Previous research has found a connection between marijuana and psychosis, including a 2010 study in Australia that found teenage pot smokers were twice as likely to develop hallucinations, delusions or psychotic episodes than those who never touched the stuff. But researchers have not yet found a definitive explanation for how marijuana could cause psychosis.

Plus, it is unclear if the link between pot and conditions like schizophrenia was biased in one direction -- whether pot causes psychotic symptoms, or if people with symptoms use marijuana to combat those symptoms, or for recreation. A new study published in the journal Addiction suggests the story isn't as simple as reefer-induced madness.

"We have focused mainly on temporal order; is it the chicken or the egg? As the study shows, it is a bidirectional relationship," Leiden University researcher Merel Griffith-Lendering, lead author of the new study told Reuters Health on Tuesday.

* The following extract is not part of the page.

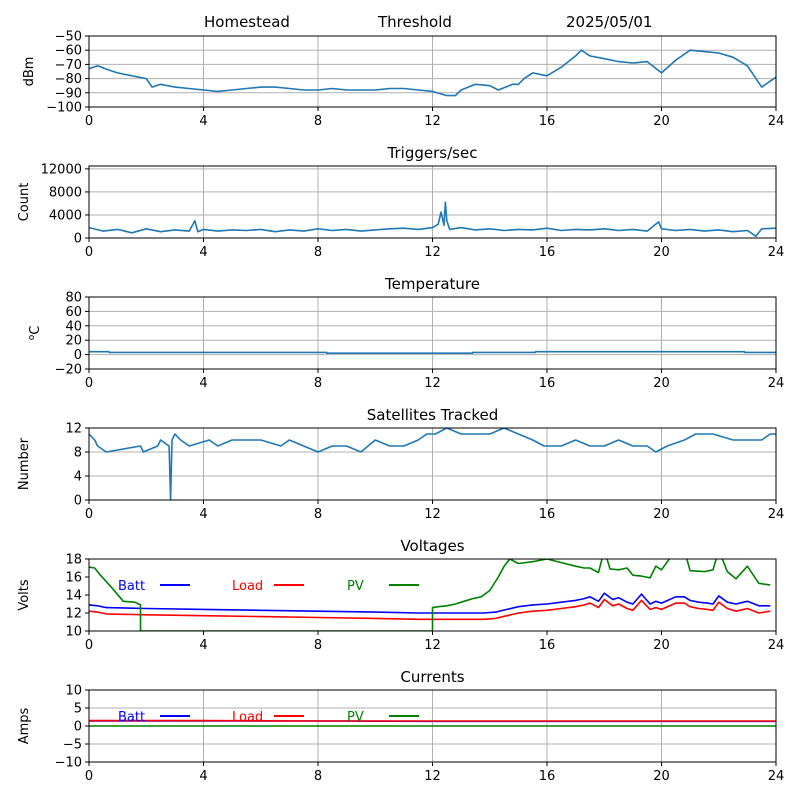 This screenshot has width=800, height=800. Describe the element at coordinates (74, 298) in the screenshot. I see `y-tick-label: 80` at that location.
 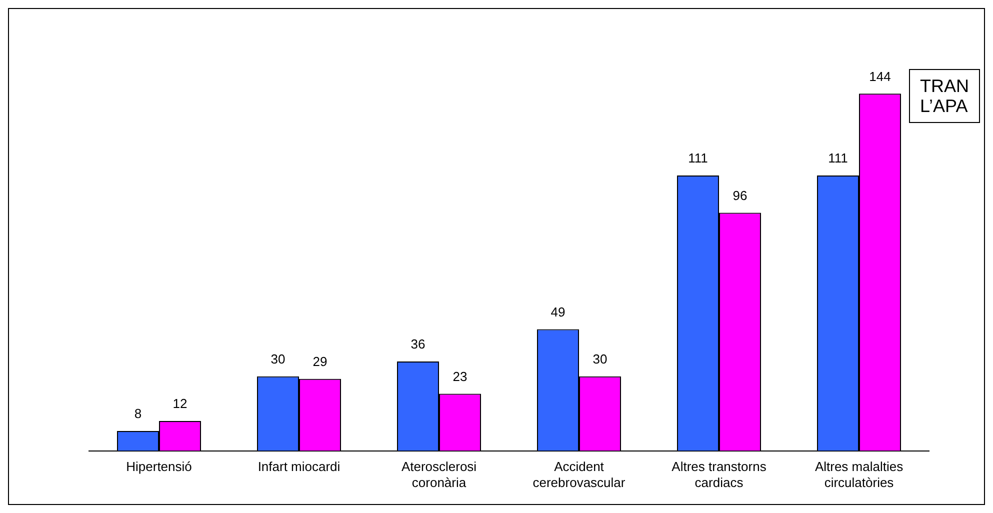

Griffith-Lendering and colleagues in the Netherlands and the U.K. followed more than 2,100 Dutch teenagers for several years, assessing them at around ages 13, 16 and 19. The scientists asked the subjects about their marijuana use and administered psychological tests designed to measure “psychosis vulnerability.”

They found that teens who smoked marijuana at age 16 were more likely to be vulnerable to psychosis at age 19. At the same time, kids that scored higher on psychosis vulnerability at age 13 and 16 were more likely to use pot later on.

The new study does not prove that either psychosis causes marijuana use or vice-versa; a third factor, such as genetic predisposition, may be behind both traits for some people.

"We can say for some people that cannabis comes first and psychosis comes second, but for some people they have some (undiagnosed) psychosis (and) perhaps cannabis makes them feel better," King's College London researcher Marta Di Forti, who was not involved with the new paper, told Reuters Health.